En second lieu, il semblerait également que si obligation de résultat il y a, la détérioration de la santé mentale du salarié doit alors impérativement cesser. Faute de quoi la responsabilité de l’employeur sera engagée. Cela implique donc la prise de mesures rapides et efficaces. Au regard de ce constat, la décision rendu par la chambre sociale de la Cour de cassation du 21 juin 2017, n° 15-24.272, se comprend également. Dans cette affaire, un envoie de mails racistes avait provoqué chez le destinataire un syndrome anxio-dépréssif. Suite à cela, l’employeur avait rapidement agi en sanctionnant l’auteur des messages racistes et en enjoignant ce dernier à présenter ses excuses. Or à partir de ce moment, le harcèlement avait cessé. La demande de résiliation du contrat, faite par la victime, est alors rejetée par les juges au motif que « [le] manquement [à l’obligation de sécurité] ne présentait pas un caractère de gravité suffisant pour empêcher la poursuite du contrat de travail ». A l’inverse, si le harcèlement n’avait pas cessé, la résiliation judiciaire du contrat aurait PU être prononcée pour insuffisance de mesures prises.

En réalité, la Cour de cassation a progressivement réorienté sa jurisprudence et ne semble pas considérer que l’atteinte doit être absolument évitée. La position retenue est plutôt la suivante : l'employeur ne sera condamné que s'il n'a pas pris toutes les mesures de prévention prévues à l'article L4121-1 et L4121-2 du Code du travail. Autrement dit, même si le dommage est survenu, l'employeur n'aura pas manqué à son obligation de sécurité s'il justifie avoir pris toutes les mesures de prévention imposées par la loi pour faire cesser le trouble (Ch.soc. Cass. 1er juin 2016 n°14-19.702). In fine, l’obligation de résultat est atténuée, elle ne parait plus être de plein droit. Le manquement ne sera pas retenu en toute circonstance en cas de dommage.
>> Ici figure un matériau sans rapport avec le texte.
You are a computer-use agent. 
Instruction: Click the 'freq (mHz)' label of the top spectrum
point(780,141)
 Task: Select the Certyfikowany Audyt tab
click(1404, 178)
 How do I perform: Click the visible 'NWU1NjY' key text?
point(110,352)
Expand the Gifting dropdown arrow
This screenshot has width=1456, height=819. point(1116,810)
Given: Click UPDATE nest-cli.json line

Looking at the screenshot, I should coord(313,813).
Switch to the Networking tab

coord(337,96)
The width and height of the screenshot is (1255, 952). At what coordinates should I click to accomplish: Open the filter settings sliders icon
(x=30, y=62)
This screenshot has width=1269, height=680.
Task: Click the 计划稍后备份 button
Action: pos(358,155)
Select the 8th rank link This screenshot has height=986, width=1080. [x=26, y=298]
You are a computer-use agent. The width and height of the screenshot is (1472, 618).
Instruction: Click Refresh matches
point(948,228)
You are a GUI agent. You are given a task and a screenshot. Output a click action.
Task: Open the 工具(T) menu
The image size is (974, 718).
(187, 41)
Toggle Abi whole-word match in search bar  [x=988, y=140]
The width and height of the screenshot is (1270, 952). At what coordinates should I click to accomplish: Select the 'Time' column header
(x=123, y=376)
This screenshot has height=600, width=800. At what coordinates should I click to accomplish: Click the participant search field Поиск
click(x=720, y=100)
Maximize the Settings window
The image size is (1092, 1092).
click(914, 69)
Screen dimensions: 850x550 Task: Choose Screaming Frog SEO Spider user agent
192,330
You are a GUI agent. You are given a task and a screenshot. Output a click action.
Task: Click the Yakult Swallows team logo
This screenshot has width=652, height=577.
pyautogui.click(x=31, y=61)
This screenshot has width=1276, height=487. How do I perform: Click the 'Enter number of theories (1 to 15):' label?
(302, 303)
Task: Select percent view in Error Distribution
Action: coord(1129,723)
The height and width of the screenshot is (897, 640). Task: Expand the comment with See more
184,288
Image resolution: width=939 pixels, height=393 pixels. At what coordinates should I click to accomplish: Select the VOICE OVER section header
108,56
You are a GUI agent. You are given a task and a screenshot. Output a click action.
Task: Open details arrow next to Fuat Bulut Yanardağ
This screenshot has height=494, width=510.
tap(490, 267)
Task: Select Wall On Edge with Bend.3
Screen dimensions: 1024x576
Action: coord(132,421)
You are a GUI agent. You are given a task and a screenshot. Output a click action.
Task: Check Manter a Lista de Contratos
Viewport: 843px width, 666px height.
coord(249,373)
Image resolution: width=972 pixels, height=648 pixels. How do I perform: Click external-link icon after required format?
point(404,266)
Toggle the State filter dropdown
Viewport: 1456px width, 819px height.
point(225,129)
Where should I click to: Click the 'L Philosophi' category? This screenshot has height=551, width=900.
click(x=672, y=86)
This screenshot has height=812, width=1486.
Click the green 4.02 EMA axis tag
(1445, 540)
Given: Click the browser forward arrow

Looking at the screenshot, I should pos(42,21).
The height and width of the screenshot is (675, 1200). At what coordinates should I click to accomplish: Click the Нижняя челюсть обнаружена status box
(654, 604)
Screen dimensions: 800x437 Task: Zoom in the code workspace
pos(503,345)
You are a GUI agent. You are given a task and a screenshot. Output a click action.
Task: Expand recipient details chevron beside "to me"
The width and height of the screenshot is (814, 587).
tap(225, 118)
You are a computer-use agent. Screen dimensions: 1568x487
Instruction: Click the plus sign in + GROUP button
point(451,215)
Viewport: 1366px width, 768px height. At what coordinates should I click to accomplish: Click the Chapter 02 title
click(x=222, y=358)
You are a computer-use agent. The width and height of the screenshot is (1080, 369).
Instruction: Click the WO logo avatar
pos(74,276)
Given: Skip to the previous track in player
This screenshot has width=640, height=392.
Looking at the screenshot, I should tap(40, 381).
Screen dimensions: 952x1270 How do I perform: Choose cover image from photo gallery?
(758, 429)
Une gestion efficace de la souffrance morale au travail passe donc par des moyens préventifs et curatifs. Ces moyens doivent nécessairement aboutir. Toutefois, si la souffrance morale est le fait d’un autre salarié, l’employeur ne doit pas non plus tomber dans le travers de sanctions disproportionnées ou de mesures disproportionnées. Une gradation doit sans doute être privilégiée. Ainsi, il semblerait que le licenciement de l’auteur du préjudice ne saurait être admis si des mesures alternatives permettraient de faire cesser la souffrance morale de la victime. A moins d’être en présence d’une faute (simple, grave ou lourde). Auquel cas la proportionnalité ne rentrerait pas en ligne de compte. C’est justement la position qu’a adoptée la Cour de cassation en matière de harcèlement sexuel (Cass. Soc 13 juillet n°16-12.493), ce dernier étant considéré comme une faute grave. Une solution similaire pourrait parfaitement être envisagée lorsque la souffrance morale serait le fait d’un autre salarié, tout dépendrai alors des faits.